2013年12月16日
高畑勲監督の14年ぶりの新作『かぐや姫の物語』を映画館で見終わった時、驚いたのは長いクレジットの間、誰も席を立つ者がいなかったことだ。私が見た回は拍手さえ起きた。ふーっとため息をついて、とんでもないものを見たような、そんな雰囲気が広がっていた。
何がそんなに観客を圧倒したのか。ここではその魅力を映画のスタイルとテーマから分析してみたい。
まず特徴的なのは、その力強い筆のタッチだ。特にかぐや姫が踊ったり、走ったりするシーンは、荒々しいまでの手描きの太い線で描かれる。画面全体が躍動しているようだ。
そうして時おり、蛙や鳥や花の巨大なアップが固定ショットで入る。まさに日本画をじっと見ている感じ。そうかと思うと人物が走りだし、空を飛ぶ。画面全体が揺れに揺れる。
日本の絵巻物が漫画やアニメの元祖とする考え方は、戦前から今村太平らが唱えていたが、この映画は絵巻物や日本画の手法を意識的に全体に導入した最初のアニメではないだろうか。
絵巻物では、言葉が重要だ。絵と同時に添えられた文字を読みながら、物語が進む。この映画にはもちろん書き文字はないが、「今は昔、竹取の翁という者ありけり」とナレーションで始まる。その後は現代語になるが、ナレーションで語ってゆく構造は変わらない。
ナレーションの後に、登場人物たちの声が出てくる。特にかぐや姫の声を担当した朝倉あきの素朴ながら力強い声が印象に残る。そして彼女が歌う「わらべ唄」や「天女の歌」の声の天上的な響きは忘れがたい。

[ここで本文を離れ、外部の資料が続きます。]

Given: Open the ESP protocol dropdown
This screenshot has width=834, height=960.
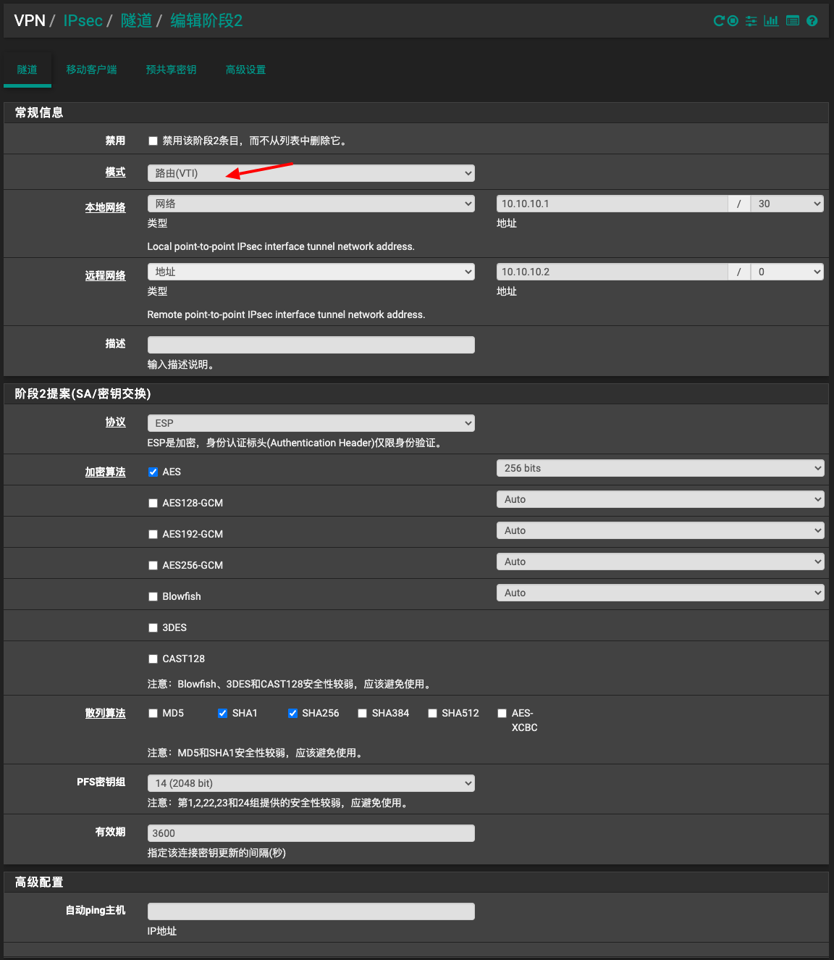Looking at the screenshot, I should pyautogui.click(x=311, y=423).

ここからは、そのようなスタイルの奥にある発想や手法を解き明かしてゆきたい。
まず絵巻物との関係だが、高畑監督は自ら『十二世紀のアニメーション――国宝絵巻物に見る映画的・アニメ的なるもの』(徳間書店)という本を書いたくらい、絵巻物にくわしい。その本では『信貴山縁起絵巻』、『伴大納言絵詞』、『鳥獣人物戯画』を使って、それらの中にある映画的要素やアニメ的手法を解読している。